TASK STATEMENT:
Rewrite the material from its first line through the line that contains "tap(704, 713)", replacing "category icon" with "category button" and leaving everything else unchanged. Omit the pictures from your answer.

Records from a pointing dataset

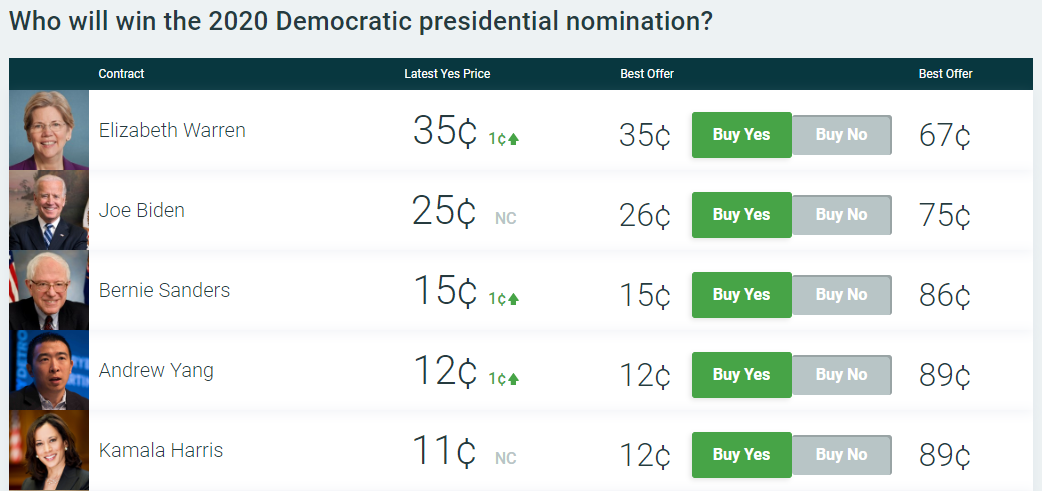This screenshot has height=491, width=1042.
Task: Click green up arrow beside Warren's price
Action: [x=513, y=139]
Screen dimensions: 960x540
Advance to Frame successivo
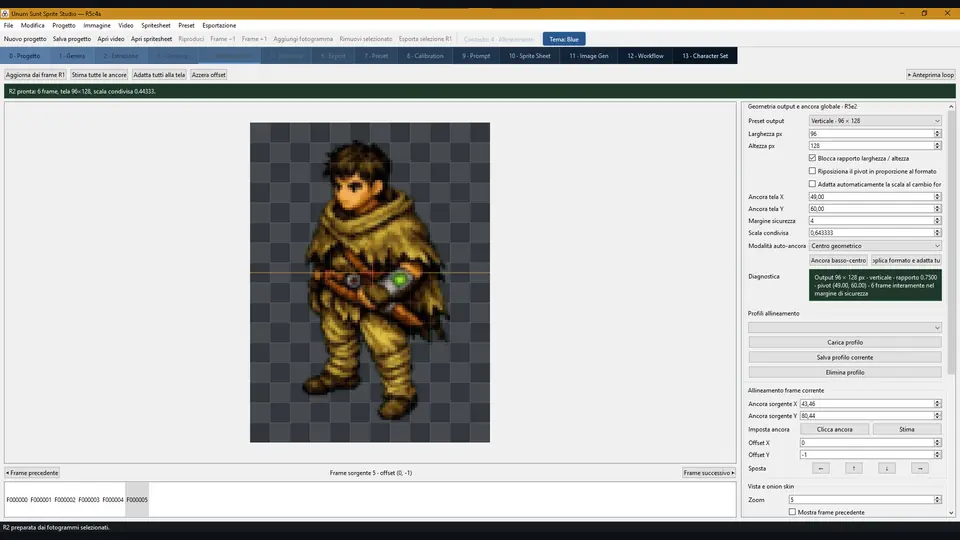tap(708, 473)
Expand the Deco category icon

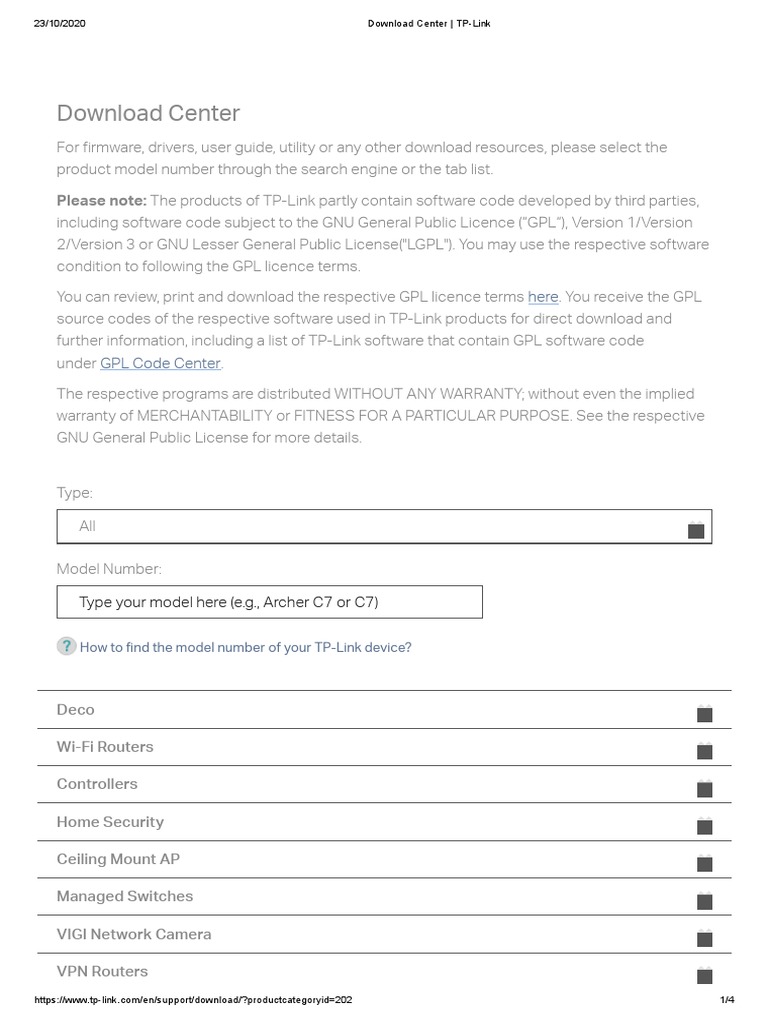tap(704, 713)
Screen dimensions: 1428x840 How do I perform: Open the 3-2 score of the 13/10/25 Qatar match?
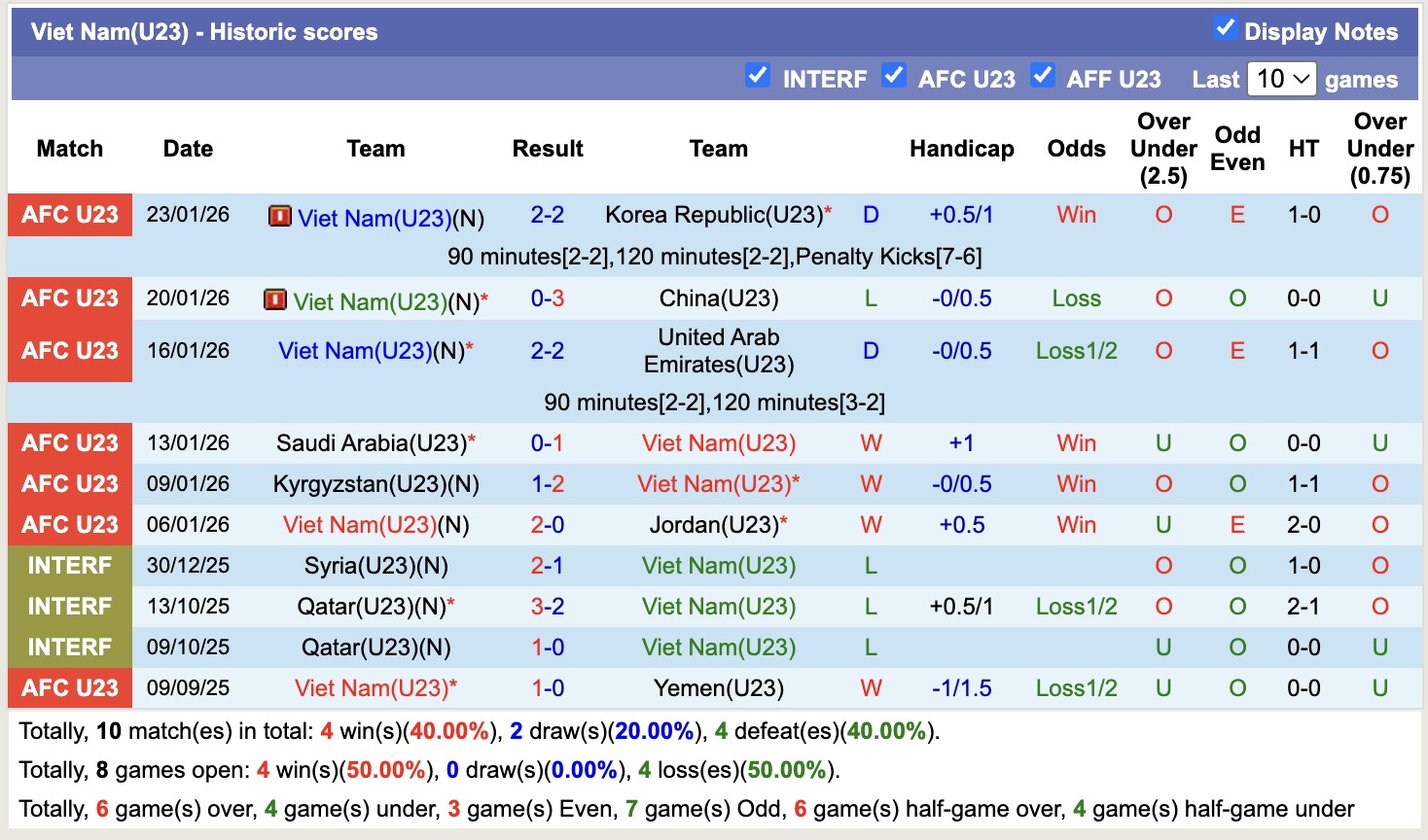(548, 607)
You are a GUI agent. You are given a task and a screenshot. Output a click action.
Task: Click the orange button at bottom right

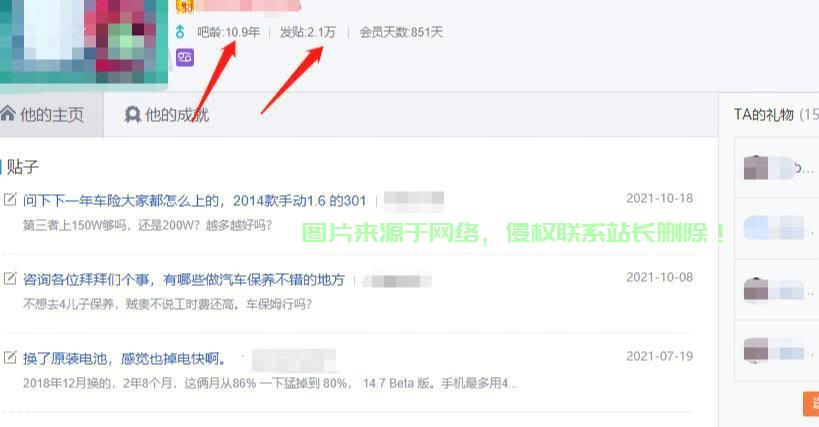click(x=811, y=404)
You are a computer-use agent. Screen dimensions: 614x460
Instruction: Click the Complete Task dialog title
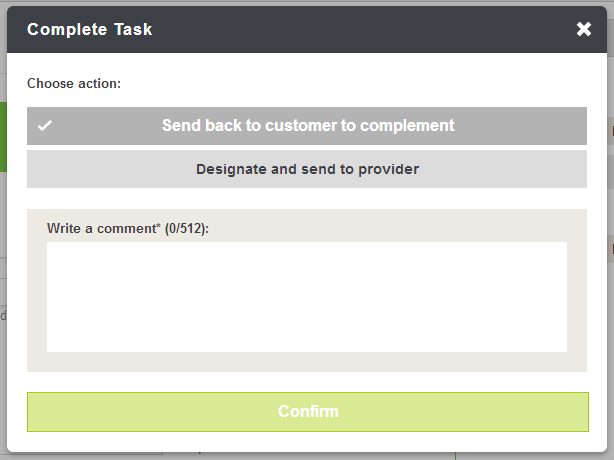90,29
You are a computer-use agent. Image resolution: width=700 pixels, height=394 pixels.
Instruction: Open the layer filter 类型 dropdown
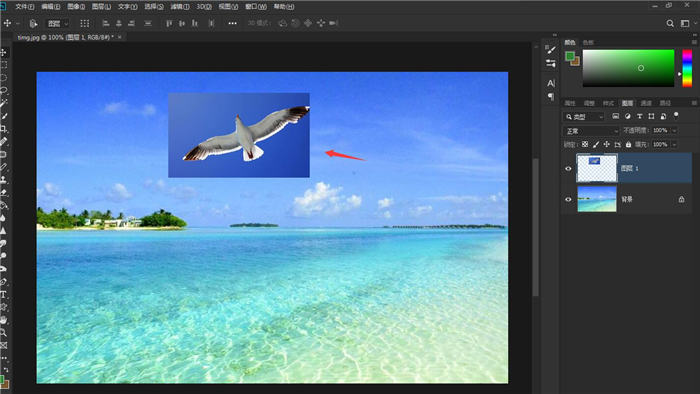584,117
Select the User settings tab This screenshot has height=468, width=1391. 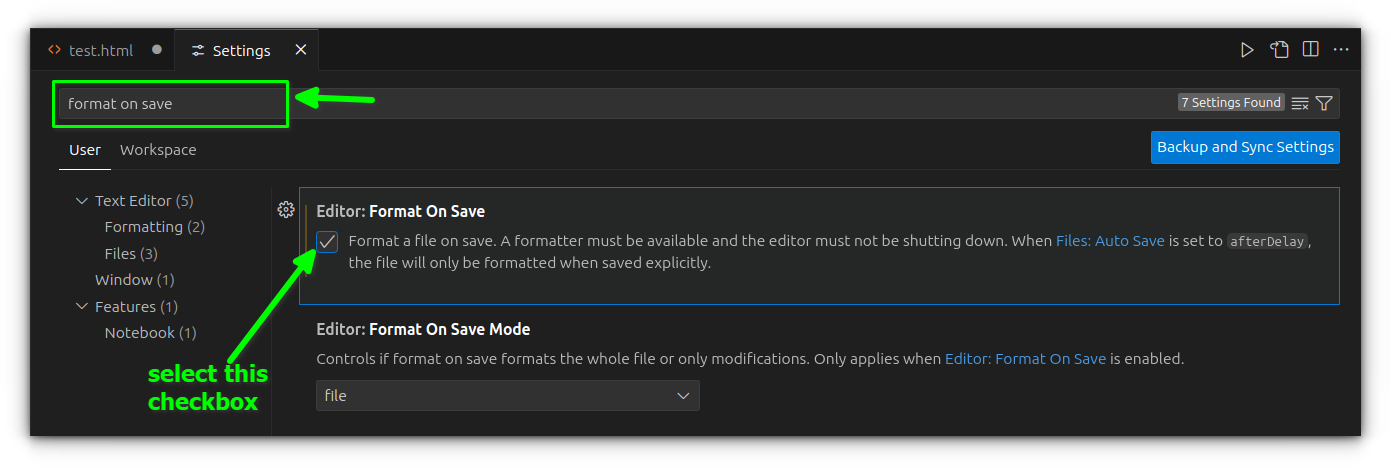85,150
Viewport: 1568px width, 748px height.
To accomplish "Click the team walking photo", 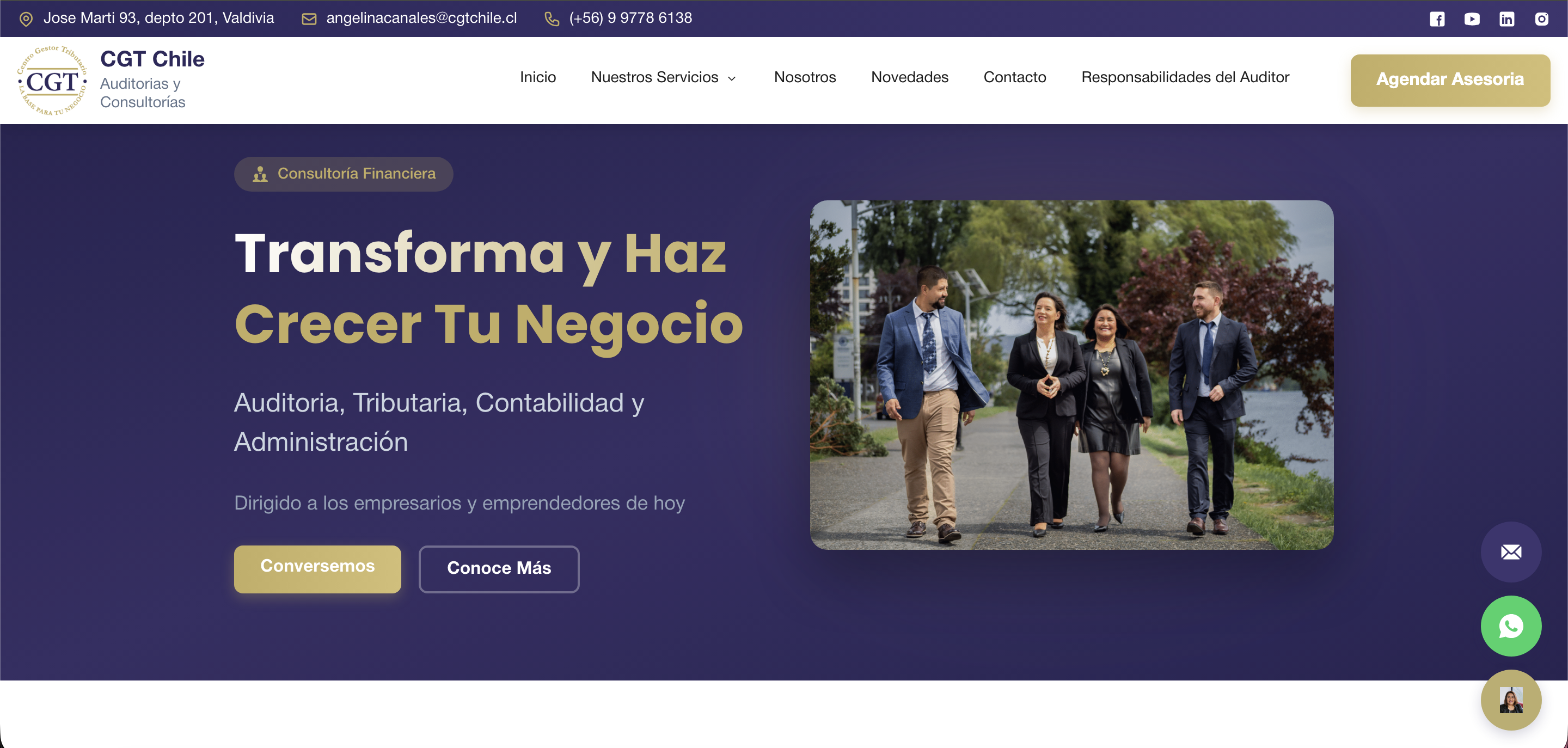I will (1071, 375).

WRITTEN SOLUTION:
This screenshot has height=491, width=1042.
Task: Click green up arrow beside Warren's price
Action: [x=513, y=139]
Screen dimensions: 960x540
Advance to Frame successivo
tap(708, 473)
Expand the Deco category button

tap(704, 713)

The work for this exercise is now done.